◆ **TRY IT**: Between the line containing "The height and" and the line containing "Select page 1 thumbnail in 页数 panel" lies a run of lines; give that run again exactly, with both of those lines, and nothing else from the entries below.

◆ **SOURCE DATA**:
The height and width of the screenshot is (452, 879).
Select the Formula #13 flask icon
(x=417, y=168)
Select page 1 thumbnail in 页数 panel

...

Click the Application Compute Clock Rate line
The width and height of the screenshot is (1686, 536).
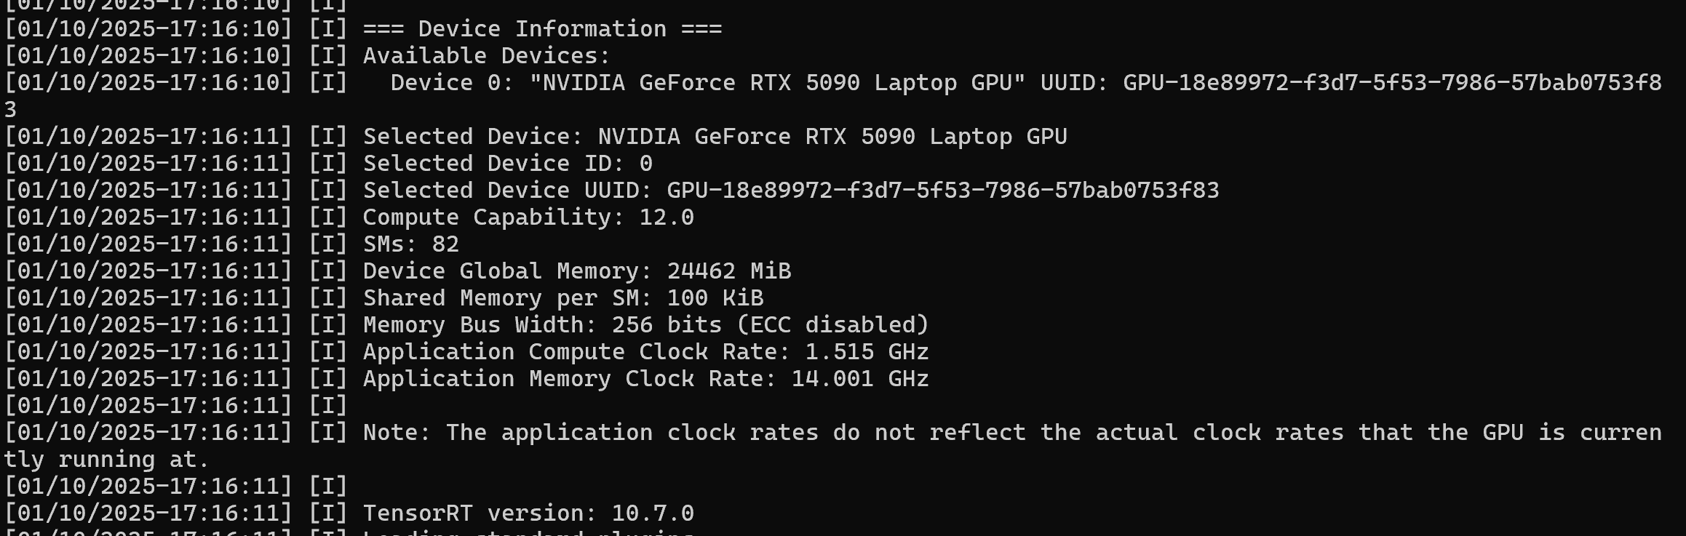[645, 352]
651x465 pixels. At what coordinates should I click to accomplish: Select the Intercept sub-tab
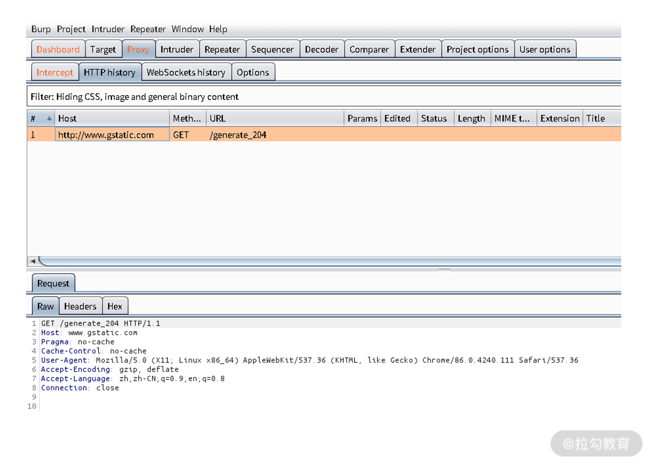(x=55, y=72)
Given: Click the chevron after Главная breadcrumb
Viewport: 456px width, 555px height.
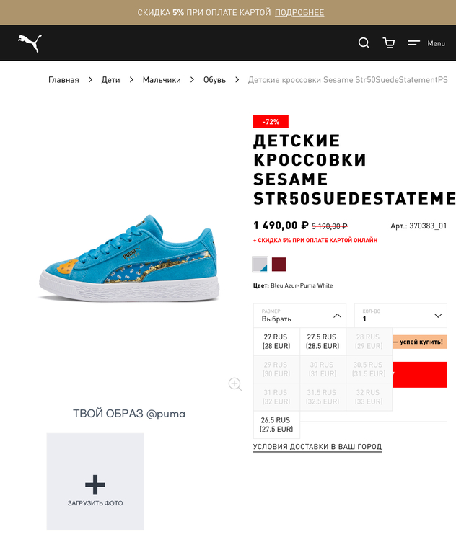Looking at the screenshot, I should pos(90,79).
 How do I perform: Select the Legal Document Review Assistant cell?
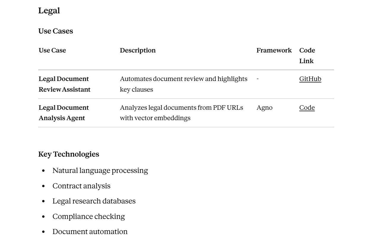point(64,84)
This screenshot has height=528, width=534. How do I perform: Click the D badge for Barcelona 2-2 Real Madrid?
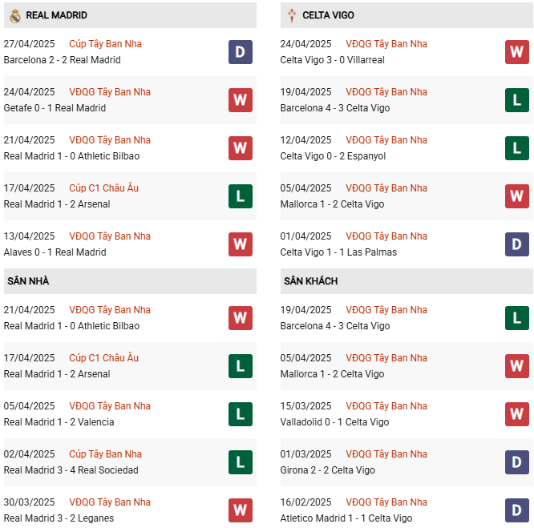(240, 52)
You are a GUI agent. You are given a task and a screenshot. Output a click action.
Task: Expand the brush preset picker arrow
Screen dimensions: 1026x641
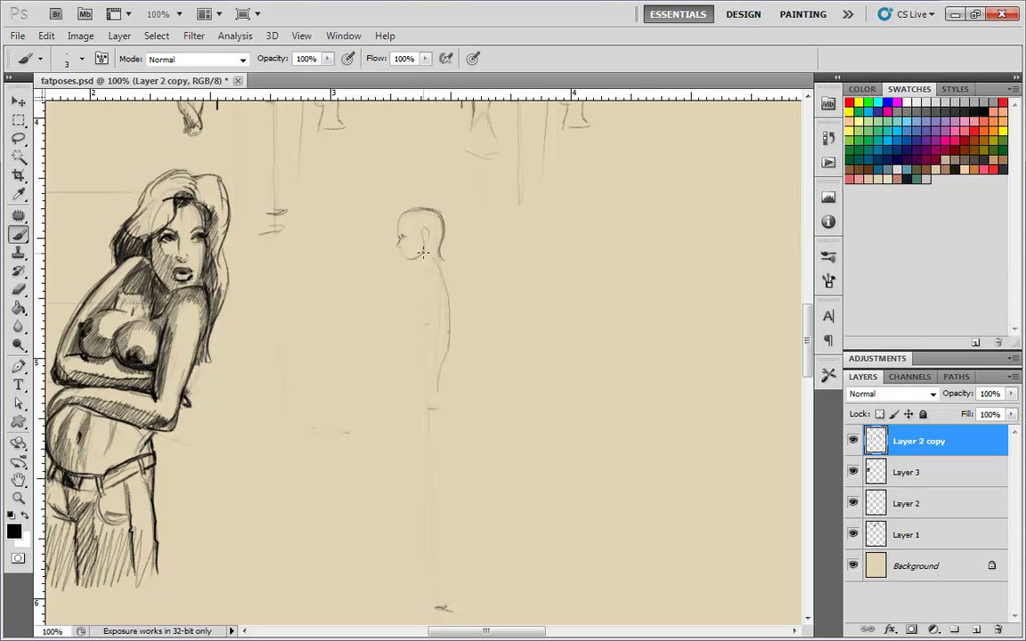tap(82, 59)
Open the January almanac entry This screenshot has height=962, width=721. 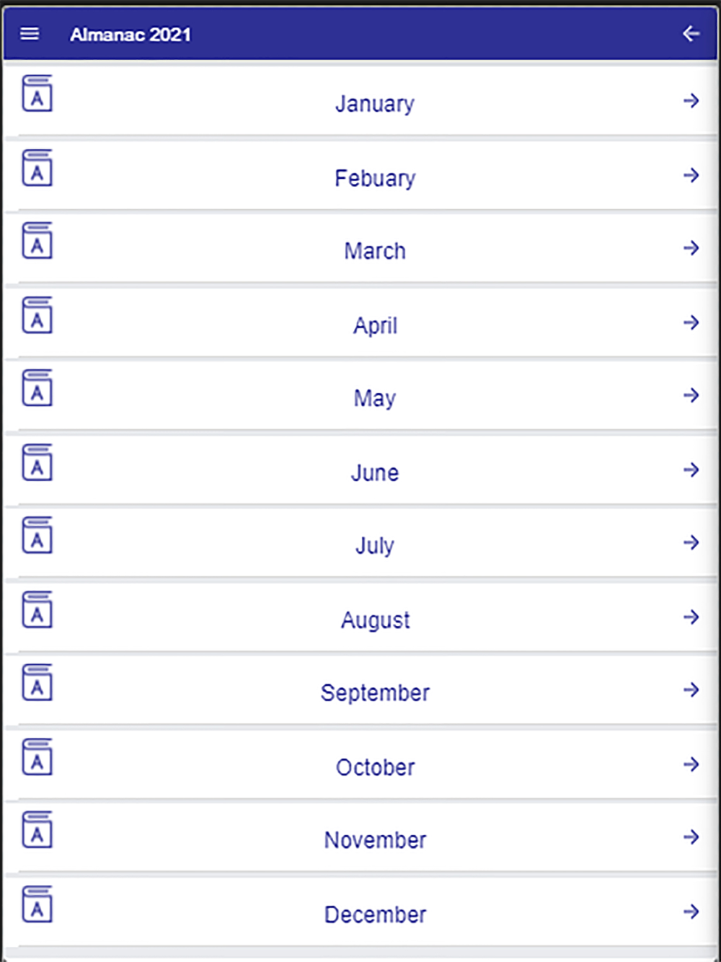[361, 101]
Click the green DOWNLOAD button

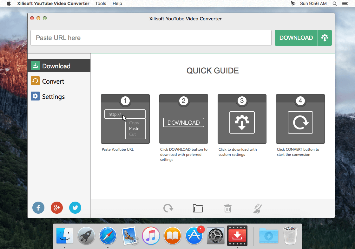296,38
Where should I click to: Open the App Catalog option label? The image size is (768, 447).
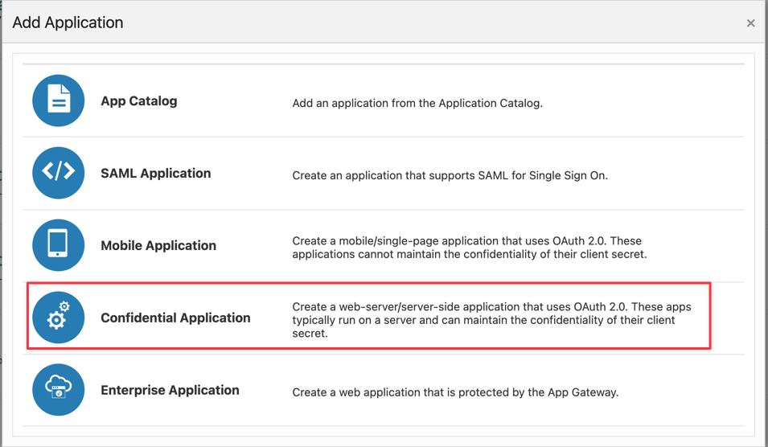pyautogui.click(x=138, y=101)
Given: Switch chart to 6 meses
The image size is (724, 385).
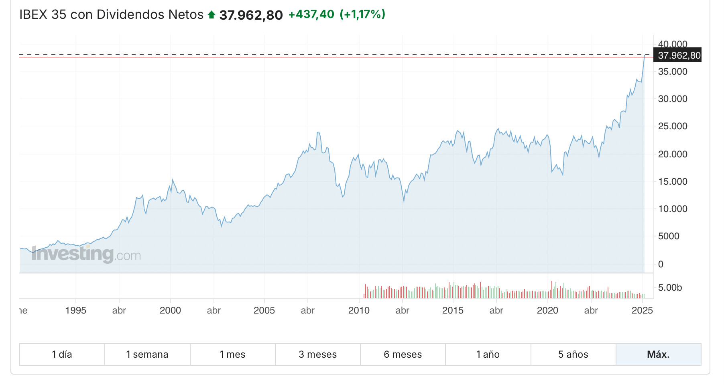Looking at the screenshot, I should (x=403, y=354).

* * *

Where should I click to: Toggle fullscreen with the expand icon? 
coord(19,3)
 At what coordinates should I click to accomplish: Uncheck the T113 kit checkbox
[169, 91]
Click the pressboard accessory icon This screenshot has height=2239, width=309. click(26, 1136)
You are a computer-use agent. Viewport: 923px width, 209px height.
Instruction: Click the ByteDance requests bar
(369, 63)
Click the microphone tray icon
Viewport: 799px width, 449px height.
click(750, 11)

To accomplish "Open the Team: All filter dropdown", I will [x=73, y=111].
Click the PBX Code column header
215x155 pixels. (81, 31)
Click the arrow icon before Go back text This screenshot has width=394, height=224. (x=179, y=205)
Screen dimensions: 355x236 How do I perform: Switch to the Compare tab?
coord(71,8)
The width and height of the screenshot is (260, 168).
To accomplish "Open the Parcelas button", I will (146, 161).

◆ **OUTPUT FOR THIS EXERCISE**:
The height and width of the screenshot is (452, 879).
Select the Formula #13 flask icon
(x=417, y=168)
Select page 1 thumbnail in 页数 panel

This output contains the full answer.